Tension over Trump's tariff tweet torpedoes $30B of Apple market cap
President Trump's tweet was enough to take more than $30 billion off the company's market capitalization, less than a week after better than expected earnings drove an over $10 per share climb.
For 10 months, China has been paying Tariffs to the USA of 25% on 50 Billion Dollars of High Tech, and 10% on 200 Billion Dollars of other goods. These payments are partially responsible for our great economic results. The 10% will go up to 25% on Friday. 325 Billions Dollars....-- Donald J. Trump (@realDonaldTrump)

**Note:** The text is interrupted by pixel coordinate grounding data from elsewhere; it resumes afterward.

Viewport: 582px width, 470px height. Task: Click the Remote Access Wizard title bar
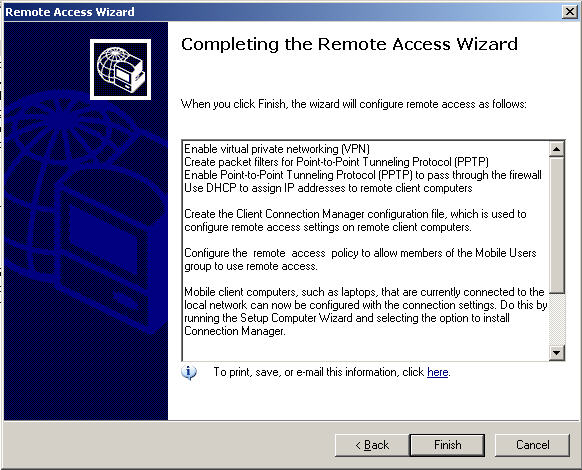282,12
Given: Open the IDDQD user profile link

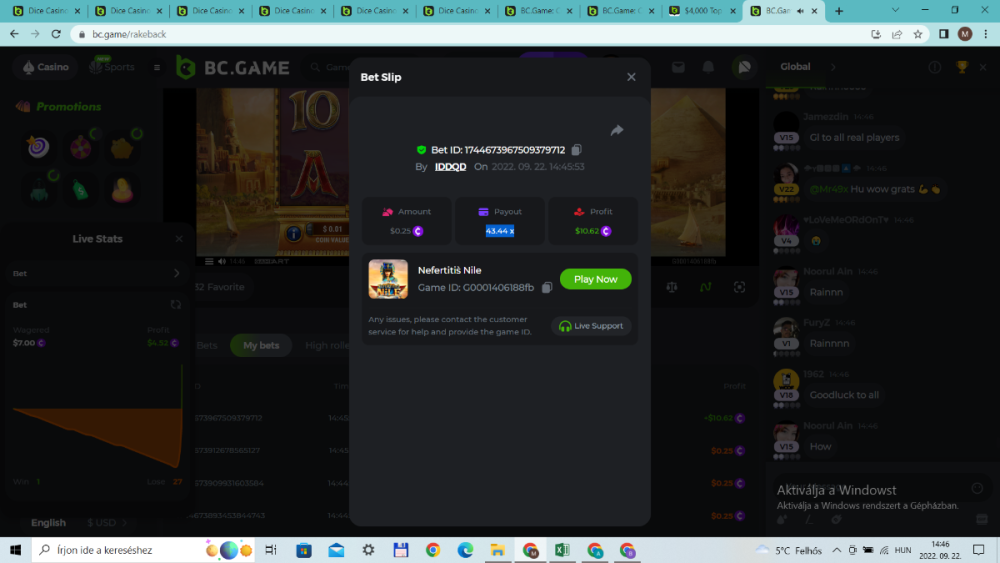Looking at the screenshot, I should [x=450, y=167].
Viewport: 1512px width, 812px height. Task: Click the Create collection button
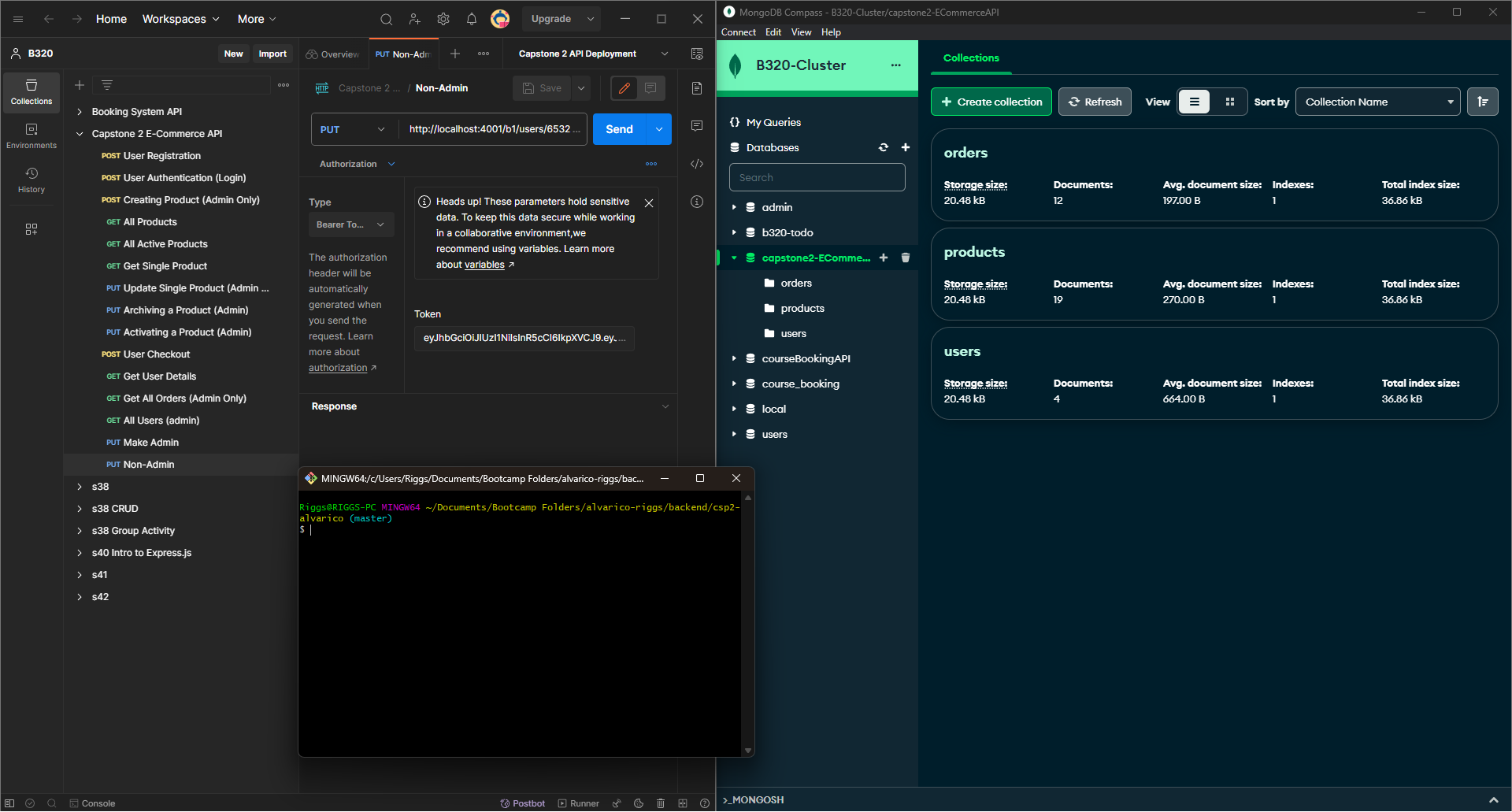[x=991, y=102]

"The president is, I think, issuing a warning here, that, you know, we bent over backwards earlier, we suspended the 25% tariff to 10 and then we've left it there. That may not be forever if the talks don't work out," White House economic adviser Larry Kudlow stated to the BBC.

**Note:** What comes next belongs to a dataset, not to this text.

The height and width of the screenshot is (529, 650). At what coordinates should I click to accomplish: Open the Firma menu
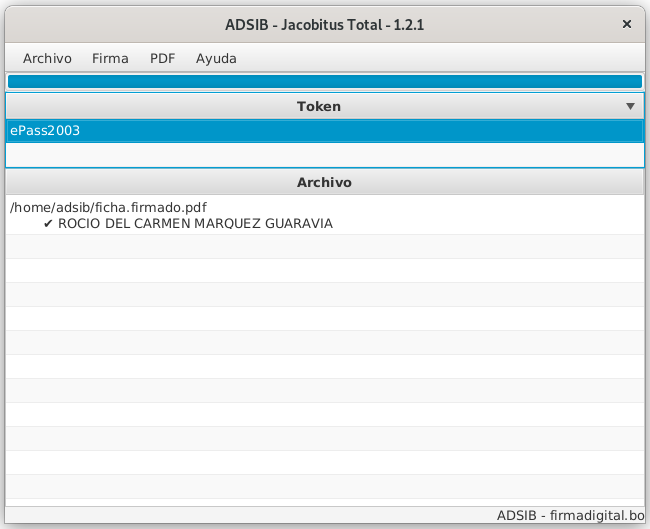pyautogui.click(x=110, y=58)
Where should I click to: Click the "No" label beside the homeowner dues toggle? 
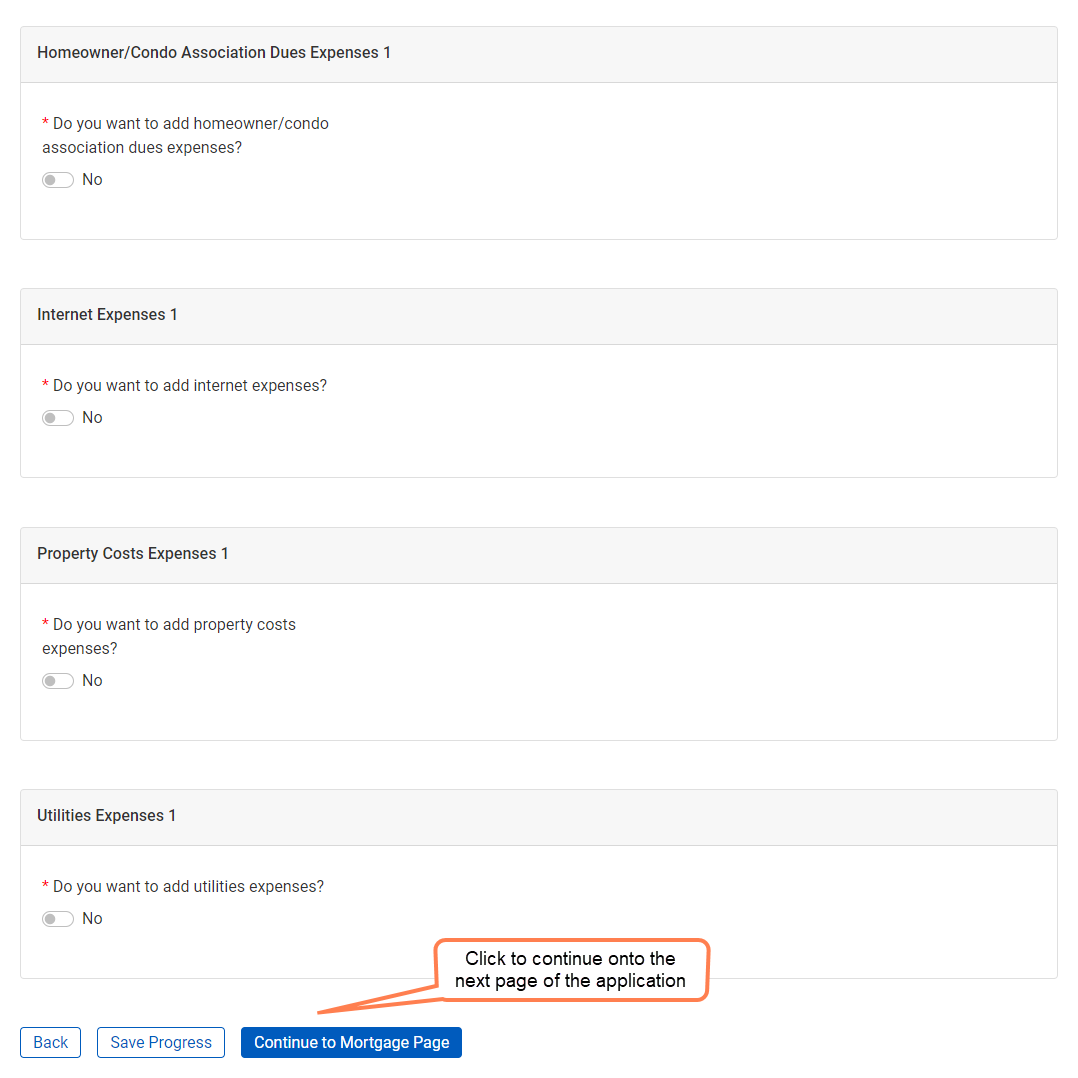92,180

The BBC cited Asia director Michael Hirson of Eurasia Group as saying that Trump's "move injects major uncertainty into negotiations, which now face a rising risk of an extended impasse - perhaps even through the US presidential election."
The tariffs Trump threatened to hike are assessed on the importing companies, and boil down to a tax that American buyers will pay on goods from China as the price of goods increase. In October, the Trump administration announced $200 billion of tariffs and China countered with $60 billion in tariffs of its own. Apple products were omitted from the original U.S. order, perhaps a consideration of the many letters of concern the administration received from Apple and other tech companies.
Reports last summer claimed the Trump administration promised Apple CEO Tim Cook that iPhone would not be included in the Chinese trade war, but reports have gone back-and-forth on this topic. Apple Watch escaped getting hit by tariffs in September.
While the Tweet doesn't specifically convey whether the tax hike would include any Apple products, the prospect of an endless trade war and the uncertainties raised is likely to have a destabilizing impact on the global economy. Beyond just buying power, Apple's first quarter results were hit hard by economic uncertainty in China, with a carry-on effect impacting Apple's sales domestically.